Their luncheon had just been served and he continued to inspect them with a deepening conviction that the woman was Mrs. Congdon and these the children mentioned in the telegram he had found tucked under the plate of the Bailey Harbor house. The resemblance between the young woman and the child with the roguish smile was unmistakable. She might on occasion present the same smiling countenance, though in unguarded moments a tense, worried look came into her face, and she continued her anxious survey of her neighbors.
It was a dispiriting thought that there under his eyes, so close that the babble of the children occasionally reached him across the intervening tables, was the family of the man he had shot.
Their ignorance of that dark transaction gave him little comfort, nor was there any extenuation of his sin in the fact that the wife had fled to escape from her husband's brutality. He tried to console himself with the reflection that the thing had a ludicrous side. He might walk over to Mrs. Congdon and say: "Pardon me, madam, but it may interest you to know that I shot your husband at Bailey Harbor and you have nothing further to fear from him. I am unable to state at the moment whether the wound was a mortal one, but from my knowledge of your family affairs I judge that you would hardly be grieved if you never saw him again."
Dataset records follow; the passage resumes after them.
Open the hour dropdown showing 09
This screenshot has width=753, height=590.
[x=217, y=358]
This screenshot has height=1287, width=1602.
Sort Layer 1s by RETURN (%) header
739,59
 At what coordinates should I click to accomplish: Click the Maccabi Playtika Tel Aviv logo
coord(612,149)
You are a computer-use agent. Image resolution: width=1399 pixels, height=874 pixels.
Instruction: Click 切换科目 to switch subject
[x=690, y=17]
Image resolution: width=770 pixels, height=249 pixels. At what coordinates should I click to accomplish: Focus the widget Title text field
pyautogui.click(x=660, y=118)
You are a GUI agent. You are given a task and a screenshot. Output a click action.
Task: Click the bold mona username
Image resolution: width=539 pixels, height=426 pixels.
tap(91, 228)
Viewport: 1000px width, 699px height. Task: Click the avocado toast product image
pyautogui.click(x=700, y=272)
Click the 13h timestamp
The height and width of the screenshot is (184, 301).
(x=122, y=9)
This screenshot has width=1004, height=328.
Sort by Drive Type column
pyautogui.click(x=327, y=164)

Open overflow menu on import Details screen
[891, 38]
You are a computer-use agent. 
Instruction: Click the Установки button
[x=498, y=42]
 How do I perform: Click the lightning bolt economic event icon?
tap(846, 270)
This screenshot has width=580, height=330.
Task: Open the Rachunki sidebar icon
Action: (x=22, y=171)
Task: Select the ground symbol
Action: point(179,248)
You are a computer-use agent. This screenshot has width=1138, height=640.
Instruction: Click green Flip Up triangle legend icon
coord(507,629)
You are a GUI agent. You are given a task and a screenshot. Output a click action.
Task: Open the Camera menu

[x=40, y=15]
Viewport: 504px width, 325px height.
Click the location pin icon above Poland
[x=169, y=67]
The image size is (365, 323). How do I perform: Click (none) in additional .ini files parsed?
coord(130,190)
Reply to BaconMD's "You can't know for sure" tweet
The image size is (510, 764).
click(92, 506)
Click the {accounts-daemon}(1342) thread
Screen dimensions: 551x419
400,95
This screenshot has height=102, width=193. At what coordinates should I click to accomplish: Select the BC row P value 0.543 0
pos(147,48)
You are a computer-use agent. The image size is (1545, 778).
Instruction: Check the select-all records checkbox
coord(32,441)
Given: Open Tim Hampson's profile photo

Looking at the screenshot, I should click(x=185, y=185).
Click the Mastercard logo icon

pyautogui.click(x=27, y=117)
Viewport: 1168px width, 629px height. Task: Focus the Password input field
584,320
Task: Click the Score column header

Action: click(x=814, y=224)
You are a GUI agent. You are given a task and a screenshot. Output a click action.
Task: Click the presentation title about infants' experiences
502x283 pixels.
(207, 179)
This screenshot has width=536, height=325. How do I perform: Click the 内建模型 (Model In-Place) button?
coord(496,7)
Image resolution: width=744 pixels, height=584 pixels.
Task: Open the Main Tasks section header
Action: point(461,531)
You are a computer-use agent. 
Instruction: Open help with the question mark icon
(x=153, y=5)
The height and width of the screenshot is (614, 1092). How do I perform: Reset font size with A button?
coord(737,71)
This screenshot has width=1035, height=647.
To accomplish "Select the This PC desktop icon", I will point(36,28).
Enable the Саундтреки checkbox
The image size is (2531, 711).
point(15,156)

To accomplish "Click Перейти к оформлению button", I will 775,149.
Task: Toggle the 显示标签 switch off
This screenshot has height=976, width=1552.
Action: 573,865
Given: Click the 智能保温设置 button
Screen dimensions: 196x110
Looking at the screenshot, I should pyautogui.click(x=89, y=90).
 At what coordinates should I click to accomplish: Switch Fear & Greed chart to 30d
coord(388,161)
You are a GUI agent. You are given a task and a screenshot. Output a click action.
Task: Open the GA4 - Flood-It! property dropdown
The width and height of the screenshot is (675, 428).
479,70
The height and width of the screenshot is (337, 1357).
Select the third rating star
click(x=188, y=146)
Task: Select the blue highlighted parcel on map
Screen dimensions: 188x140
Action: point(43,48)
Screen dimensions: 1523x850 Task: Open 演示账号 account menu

He was shocked at his own levity. The thing was not in any aspect a laughing matter. Amid other experiences he had freed himself for a few days of the thought of Putney Congdon lying dead in a lonely cleft of the Maine rocks, but meeting the man's family in this fashion was almost as disconcerting as a visit from Congdon's ghost.
The Congdons had eaten their meal hurriedly and were already paying their check. He watched them move away toward the interior of the park, marked their direction and chose a parallel course with a view to keeping them in sight.
Occasionally he caught glimpses of the children dancing ahead of their mother. The remote paths she chose for the ramble confirmed his suspicion that she was on guard against the threatened seizure of the youngsters by their father, and having been driven from Bailey Harbor was now in town to formulate her plans for the future, or perhaps only whiling away the hours until she could escape to some other place in the country. Unable to argue himself out of a feeling that Mrs. Congdon's troubles were no affair of his he was beset by the fear that he might be doomed for the rest of his life to follow them, to view them from afar off, never speaking to them, but led on by the guilty knowledge that he was a dark factor in their lives.
He became so engrossed that he lost track of them for a time; then a turn of the path brought him close upon them. Mrs. Congdon was sitting on a bench under a big elm and the children were joyously romping on the lawn in front of her, playing with a toy balloon to which a bit of bark had been fastened. They would toss it in the air and jump and catch it while the weight prevented its escape. A gust of wind caught it as Archie passed and drove it across his path, while the children with screams of glee pursued it. The string caught under his hat brim and he seized it just as the girl, outdistancing her brother, plunged into him.
"Edith!" called the mother, rising quickly. "Children, you mustn't go into the path. There's plenty of room here for you to play."
"The wind was a little too much for you that time!" laughed Archie, as the children, panting from their run, waited for the restoration of their plaything. He measured the buoyancy of the balloon against the ballast, and let go of it with a little toss that seemed to free it, then he sprang up and caught it amid their excited cries.